Há algum precedente internacional que inspire a criação de salvaguardas eficazes contra conflitos de interesse comerciais como o que se estabelece entre a indústria de plásticos e petroquímica e os objetivos públicos de proteção ambiental, da saúde humana e dos direitos ?
A Convenção-Quadro para o Controle do Tabaco (FCTC) é um ótimo exemplo de um Tratado que estabeleceu com sucesso proteções contra a captura corporativa. O artigo 5.3 desse Tratado exige que os Estados protejam suas políticas dos interesses particulares da indústria do tabaco. O artigo 5.3 é bastante completo, pois se aplica às negociações do Tratado e também às políticas nacionais para sua implementação. Esse seria um bom modelo para o Tratado Global Contra a Poluição Plástica, interesses particulares semelhantes e usa táticas parecidas com as do setor de tabaco, mas por enquanto ele não está sendo considerado.
O que deve ser feito agora para garantir que o texto do Tratado inclua salvaguardas contra conflitos de interesse?
Temos três recomendações importantes para controlar uma potencial captura regulatória. A primeira é reconhecer a possibilidade de conflito de interesse no preâmbulo do instrumento. A segunda é garantir que qualquer órgão subsidiário que seja criado, especialmente se houver um comitê de revisão científica e técnica, tenha uma política de conflito de interesses para evitar a influência indevida do setor. A terceira é excluir as referências ao setor privado em áreas específicas do texto (como no sobre a poluição plástica existente) ou, quando o setor privado estiver envolvido (como no mecanismo financeiro), estabelecer salvaguardas para essas interações – por exemplo, quando houver previsão de contribuições financeiras obrigatórias da indústria do plástico, deveria-se assegurar a independência da alocação de recursos.
Qual é o papel da sociedade civil, da comunidade científica e dos Três Poderes no enfrentamento dessa interferência e na proteção da integridade do processo de negociação?
Proteger a participação pública e impedir a captura corporativa são dois lados da mesma moeda. Ambas são condições fundamentais para garantir a integridade e a legitimidade das negociações desse Tratado Global.
A sociedade civil tem sido repetidamente excluída das negociações. É como sediar uma Copa do Mundo e expulsar os torcedores do estádio. Sem a sociedade civil, perde-se não só a ambição, mas também a legitimidade do processo.

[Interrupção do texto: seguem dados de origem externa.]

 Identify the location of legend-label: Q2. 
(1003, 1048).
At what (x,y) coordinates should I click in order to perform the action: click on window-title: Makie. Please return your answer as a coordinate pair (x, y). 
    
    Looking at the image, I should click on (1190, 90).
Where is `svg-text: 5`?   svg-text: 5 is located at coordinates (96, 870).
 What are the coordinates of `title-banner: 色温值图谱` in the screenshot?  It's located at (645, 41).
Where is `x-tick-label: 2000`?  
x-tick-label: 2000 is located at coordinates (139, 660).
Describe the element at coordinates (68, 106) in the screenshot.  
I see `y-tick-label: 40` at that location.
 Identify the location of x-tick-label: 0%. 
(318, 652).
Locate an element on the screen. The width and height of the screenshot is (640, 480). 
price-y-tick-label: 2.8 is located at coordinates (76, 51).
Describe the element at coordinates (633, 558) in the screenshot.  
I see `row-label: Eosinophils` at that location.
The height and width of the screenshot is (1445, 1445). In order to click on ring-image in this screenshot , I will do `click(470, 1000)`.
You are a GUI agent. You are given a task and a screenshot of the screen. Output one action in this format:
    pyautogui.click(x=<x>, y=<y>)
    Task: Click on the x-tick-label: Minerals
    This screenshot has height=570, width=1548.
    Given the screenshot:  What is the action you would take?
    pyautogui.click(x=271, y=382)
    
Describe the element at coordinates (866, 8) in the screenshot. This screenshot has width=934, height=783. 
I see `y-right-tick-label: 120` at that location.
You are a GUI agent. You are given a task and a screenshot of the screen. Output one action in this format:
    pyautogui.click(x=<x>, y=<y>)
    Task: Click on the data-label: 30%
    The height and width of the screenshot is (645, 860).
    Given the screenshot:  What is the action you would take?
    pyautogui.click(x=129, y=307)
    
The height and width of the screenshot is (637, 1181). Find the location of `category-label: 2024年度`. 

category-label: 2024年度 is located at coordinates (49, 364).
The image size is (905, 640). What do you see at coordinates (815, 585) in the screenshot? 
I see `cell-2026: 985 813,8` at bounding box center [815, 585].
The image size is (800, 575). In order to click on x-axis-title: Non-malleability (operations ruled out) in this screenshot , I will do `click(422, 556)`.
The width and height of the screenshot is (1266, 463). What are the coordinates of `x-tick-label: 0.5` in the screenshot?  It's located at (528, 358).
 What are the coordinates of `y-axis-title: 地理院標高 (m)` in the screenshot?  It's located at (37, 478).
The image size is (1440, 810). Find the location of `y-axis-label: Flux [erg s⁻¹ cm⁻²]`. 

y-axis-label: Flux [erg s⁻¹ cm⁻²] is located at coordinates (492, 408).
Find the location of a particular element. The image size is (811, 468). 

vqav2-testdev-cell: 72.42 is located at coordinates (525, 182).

A exclusão também prejudica diretamente as pequenas delegações dos países em desenvolvimento, que muitas vezes precisam do apoio técnico da sociedade civil para acompanhar e contribuir de forma qualificada nas negociações. Negociar um Tratado Global sem essas vozes é ignorar tanto o conhecimento essencial quanto a realidade vivida por quem está na linha de frente da crise dos plásticos.
A sociedade civil, incluindo as comunidades de base, povos indígenas, catadores e jovens, dentre outros, trazem experiências vividas dos impactos da poluição plástica, alertando para os danos reais enfrentados em todo o mundo. Além disso, contribuem com conhecimentos que fortalecem as propostas das delegações e conectam o Tratado às realidades no território.
Cientistas independentes também desempenham um papel crucial, oferecendo evidências sobre os efeitos dos plásticos no meio ambiente, no clima e na saúde humana, reforçando a urgência de sua regulamentação. Essas são as vozes que devem ser ouvidas, respeitadas e colocadas no centro das decisões, se quisermos uma solução justa e eficaz para a crise global dos plásticos.